As a first-generation college student and native of Richmond, Whitney Brown had high aspirations to improve life in her community. She channeled those ambitions into public service in Virginia and Richmond, where she will continue to serve after graduation, and has never looked back.
Prior to attending Virginia Commonwealth University, Brown was an officer with the Richmond Police Department. Her work experiences have given her perspective on the complexities of governance and public service.
“Being a police officer has helped me emphasize the importance of community engagement, community outreach and maintaining strong relationships of mutual trust between the government and its constituents,” said Brown, who earned a master’s degree in May. in public administration L. Douglas Wilder School of Government and Public Affairs. “I also think it helped me frame things through a social justice framework and an equity lens.”
After earning her undergraduate degree in legal studies, government services and public policy at Penn State University, Brown, who grew up in the Church Hill neighborhood of Richmond, sought further education and became familiar with the strong reputation and ranking of the MPA program at the Wilder School. She liked the idea of staying local and also got tuition coverage as a double Wilder Graduate Researchers scholarship holder, a key factor that determined her decision to go to doctoral school.
In addition to her rigorous coursework, Brown gained work experience as a Virginia Fellow of the Governor at the office of Governor Ralph Northam’s Secretary of Administration. She made such an impact that when her fellowship ended, she was chosen to stay on as a special assistant and program manager.
Brown has conducted research on policies related to COVID-19, data compliance, gender and sexual orientation in worker protections and employee engagement. She has also provided strategic advice and analysis on policy developments and implemented diversity, equity and inclusion pilot projects in state agencies. Additionally, she wrote speeches and talking points for the Governor, First Lady, and President Pro Tempore of the Virginia Senate and served as Program Coordinator for the Annual Meeting. women in innovation conference.
While at the Wilder School, Brown gained extensive research experience. She has developed several research projects, including the Goochland Housing Needs Assessmentand author blog posts for Housing Forward Virginiaauthored an article on “Ensuring health protection in prisons during COVID-19” with recommendations for the Virginia COVID-19 Health Equity Task Force and presented research on best practices for local government transitions as Founding Member of the American Society for Public Administration 2022.
Somehow, during her busy schedule, she found time to become the General Vice President of the Public Administration Student Association of VCU and a member of the Board of Trustees of the City of Richmond Human Rights Commission and Maggie Walker Community Land Trust.
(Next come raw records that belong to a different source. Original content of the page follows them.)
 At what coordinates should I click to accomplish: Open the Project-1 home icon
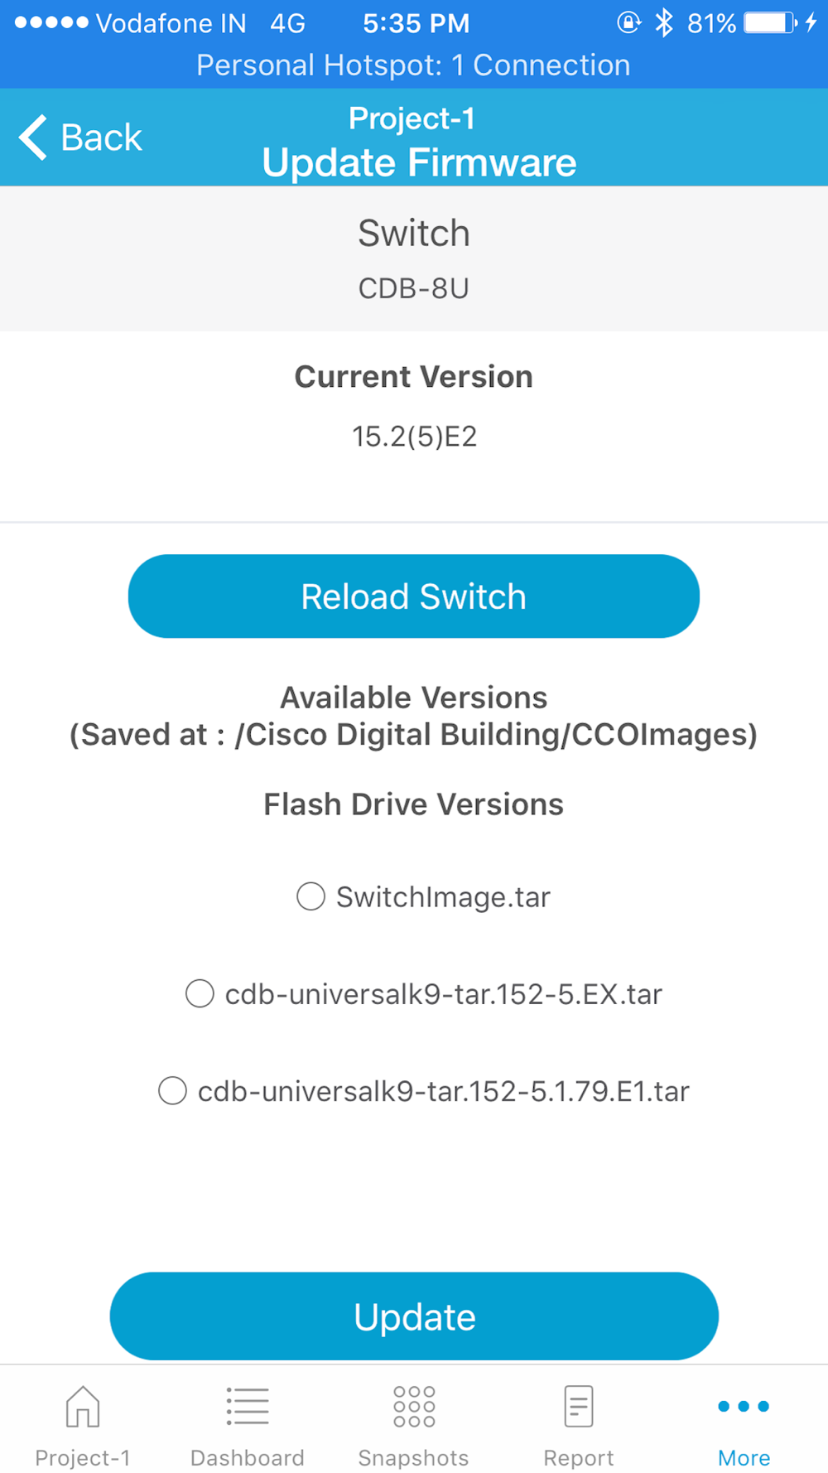[83, 1407]
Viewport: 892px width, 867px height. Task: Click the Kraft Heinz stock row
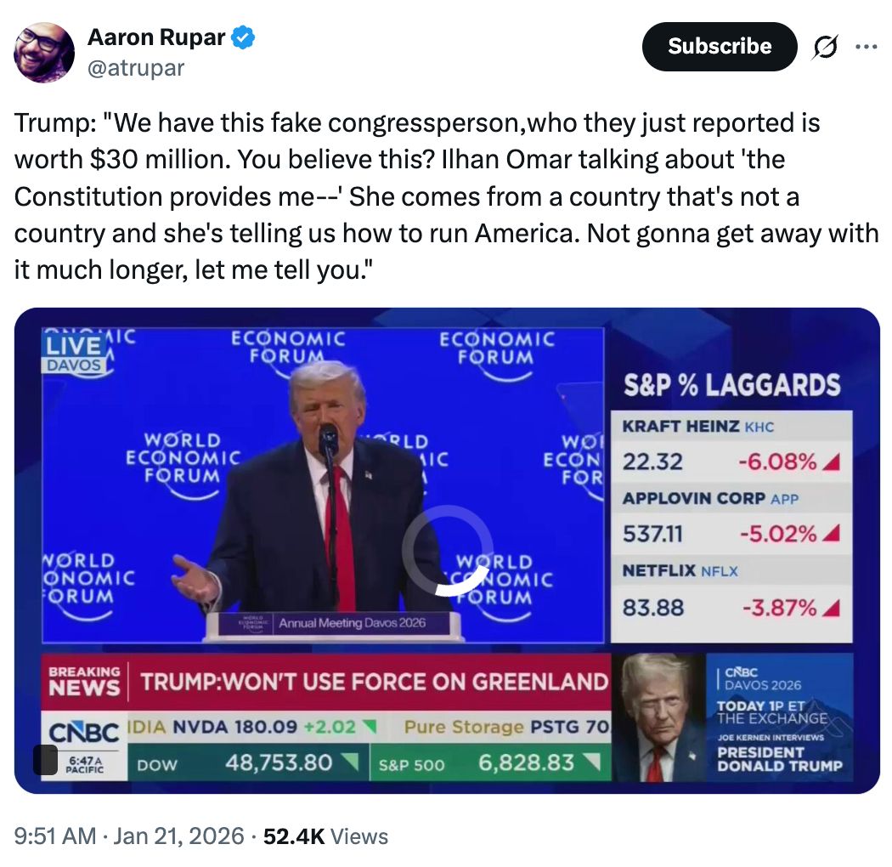click(x=731, y=445)
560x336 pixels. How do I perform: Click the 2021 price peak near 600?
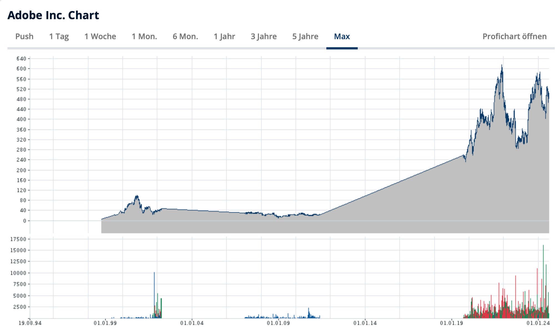tap(502, 66)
She has also volunteered with the Richmond OAR, for Richmond City Council member Stephanie Lynch, and even refereed basketball for Richmond area high schools.
“My inspiration for giving back is to give people access, or better access, to things that I never had,” Brown said. “It’s a way of combining my passions and the things I love with the needs of others. I want to make the world a better place than it was when I arrived, that’s why I give back.
Brown has accumulated numerous accolades, including fellowships with Housing Opportunities Unlimited and Housing Forward Virginia, the VCU 2021 Edward E. Willey Graduate Award for Excellence, a VCU Department of African American Studies Black History in the Making Award, and induction into Pi Alpha Alpha National Honor Society for Public Affairs and Administration. His team achieved third place in the international ranking Network of Schools of Public Policy, Business and Administration NASPAA-Student Batten simulation contest.
“I think the two things that helped me succeed at VCU were not being afraid to fail and taking advantage of opportunities,” Brown said. “A lot of things I received or did were because I wasn’t afraid of rejection or failure.
“Honestly, I was overwhelmed at times, and got myself into awkward positions trying new things, but it all worked out, and being uncomfortable helps you grow.”
She will soon be sharing more of her experiences and perspectives as a graduate candidate speaker at the Wilder School launch event.
Brown credits her success to the support and affirmation of her mother and the career guidance and support she received from Wilder School Dean Susan Gooden, Ph.D.; Shajuana Isom-Payne, Ph.D., Associate Dean of Student Success; Nia Rodgers, Public Affairs Research Librarian; and faculty members of Brown’s MPA program, among many other supporters along the way.
“I’m by no means the perfect student, but I work hard and always try to do my best,” Brown said. “I deserve all the good things that come my way.”
After graduation, Brown will focus on his new role as Chief of Staff and Council Liaison for Richmond First District Council Member Andreas Addison. Brown’s career aspirations continue to grow, but her goal is clear.
“I just want to continue to be a public servant who works directly with citizens,” Brown said. “I want to help inform policy and legislation to build a more equitable world.”